Patterns of activity associated with actual terrorists in the past are derived from investigations and debriefings -- let's say, for example, visas from certain countries, calls from public phone booths to Pakistan, renting of cars with newly acquired driver's licenses, one-way airline tickets. Patterns are used to trigger "tip-offs."
Massive amounts of collected data -- actual intercepts of phone calls, e-mails, etc. -- together with "transaction" data -- travel or credit card records or telephone or Internet service provider logs -- are mixed through a mind-boggling array of government and private sector software programs to look for potential matches...
The law says "the search does not use personal identifiers of a specific individual or does not utilize inputs that appear on their face to identify or be associated with a specified individual to acquire information," I take it to mean the new computer-based data mining isn't looking for an individual per se, it is looking at information about all individuals (at least all who make international telephone calls or send e-mails overseas or travel to foreign countries according to the government) to select individuals who may be worthy of a closer look.
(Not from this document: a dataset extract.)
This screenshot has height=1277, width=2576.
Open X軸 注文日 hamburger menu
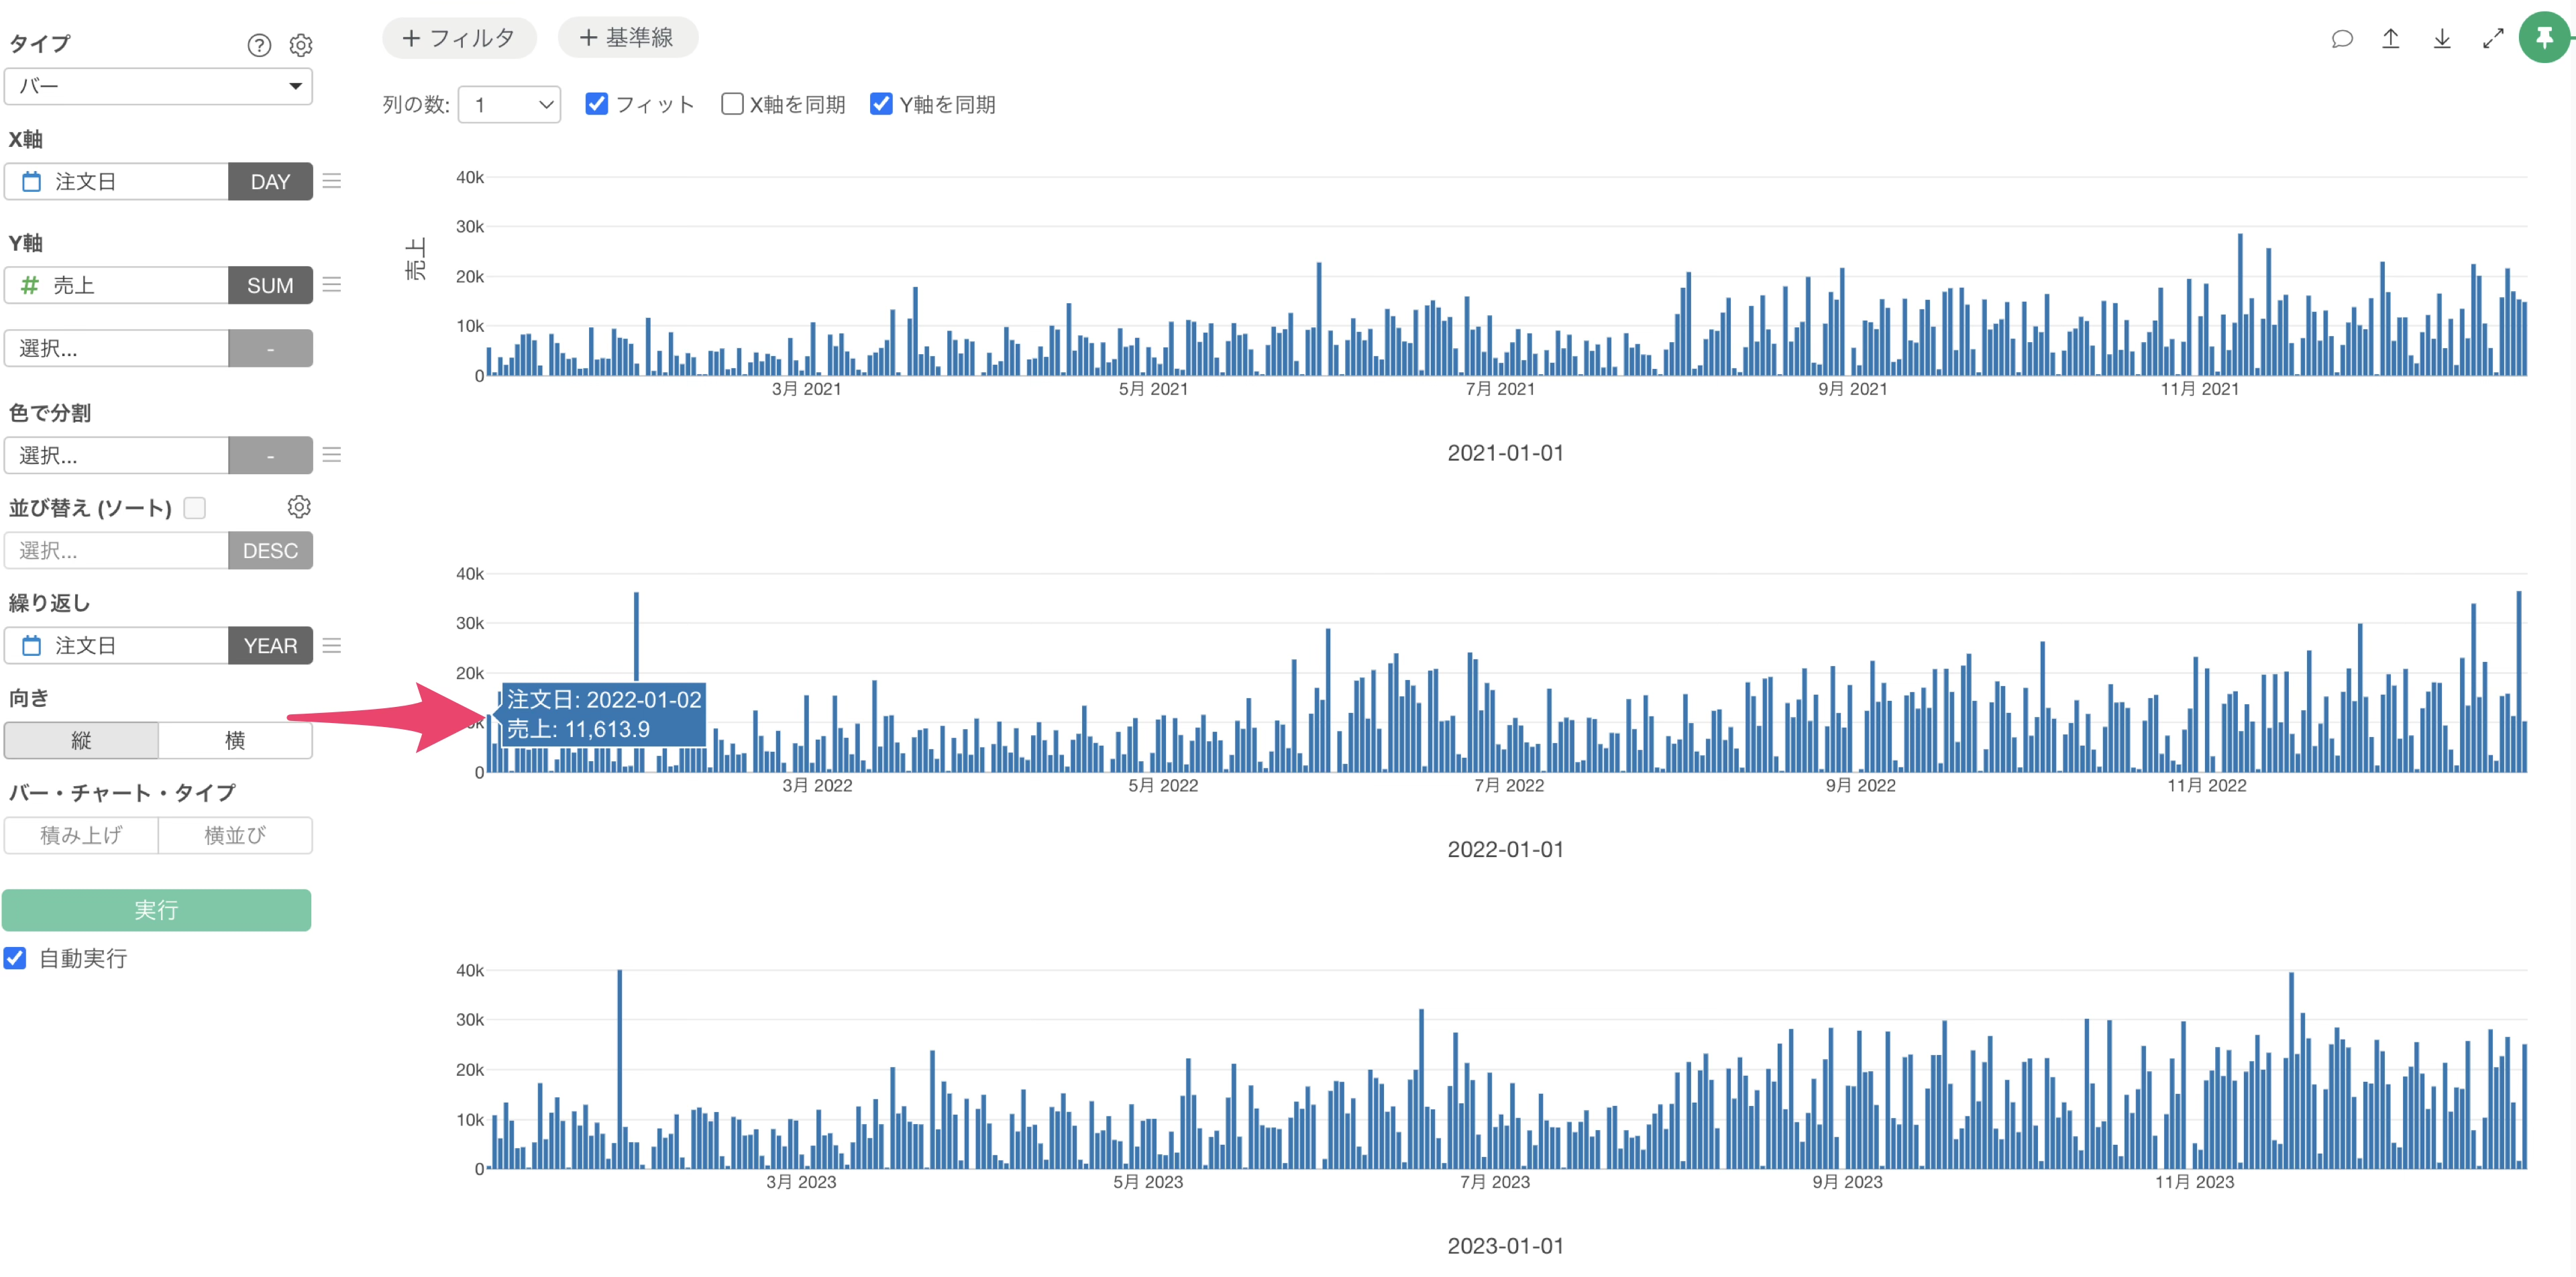pyautogui.click(x=332, y=181)

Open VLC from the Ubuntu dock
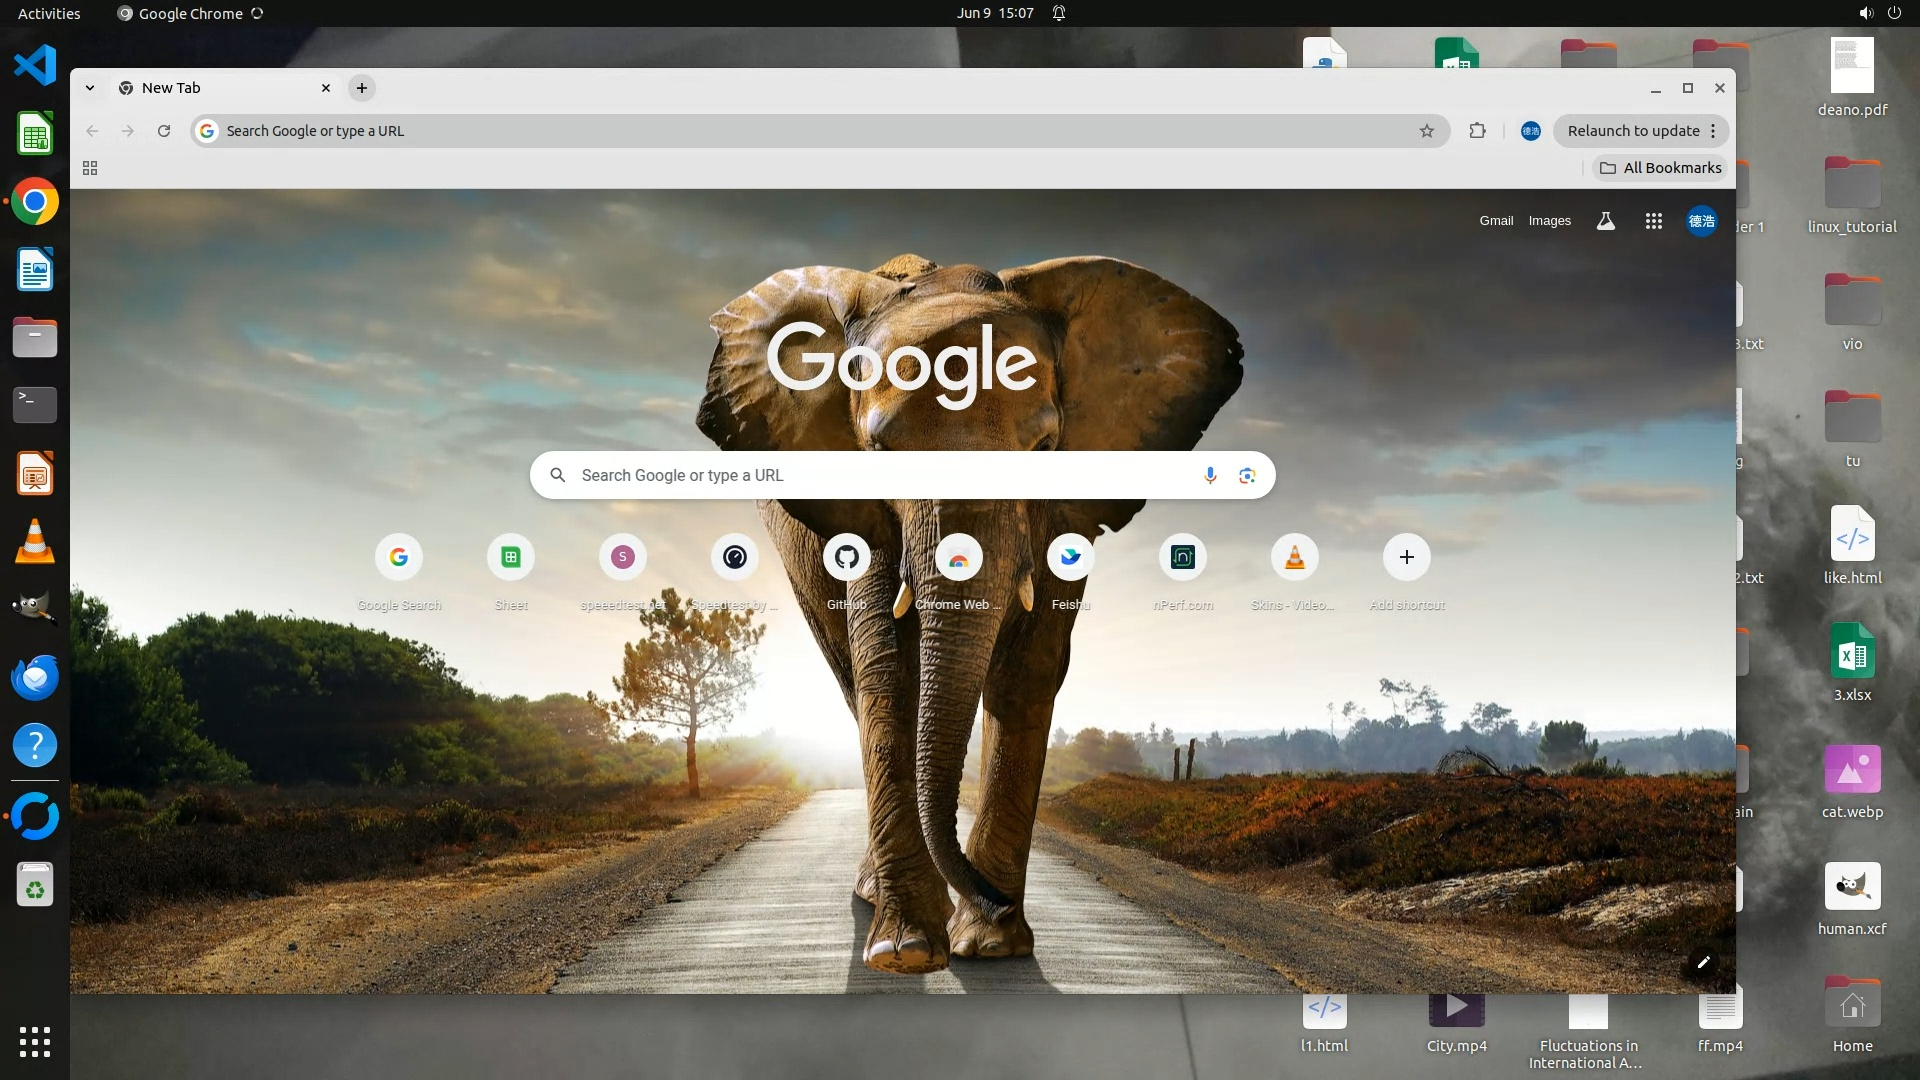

In other words, with the digitization of everything and new computer and software capabilities, the government couldn't go to the Court or the Congress and say, "hey, we'd like to monitor everyone on a fishing expedition to find the next Mohamed Atta."

Senator Jay Rockefeller and others have made noises that the NSA project reminds them of the most notorious of data-mining efforts, Total Information Awareness, or TIA.
But Kerr, leafing through James Risen's new book, says that "it seems less likely to me than it did before that this is a TIA-like data-mining program."
"As best I can tell, the NSA program was not actually recording domestic Internet traffic, putting it in a database, and then 'mining' it for key words and the like," he writes. Instead, what went on is packet-sniffing -- "installing a monitoring device on a steam of traffic that looks for specific sequences of letters, numbers, or symbols... [like] phone numbers and e-mail accounts... For those with criminal law experience, this was basically a large-scale pen regsister/trap-and-trace or wiretap, depending on how the filters are configured."
Which, of course, would be a whole lot less scary than some ginormous profiling project. We'll see.
(Big ups: David)
UPDATE 10:50 AM PST: FBI whistle-blower Coleen Rowley calls BS on claims that the courts somehow got in the way of catching Zacarias Moussaoui, the so-called "20th hijacker." NSA whistle-blower Russ Tice, says he wants to talk about the agency's "highly classified Special Access Programs." A little birdie tells me that he won't be the last.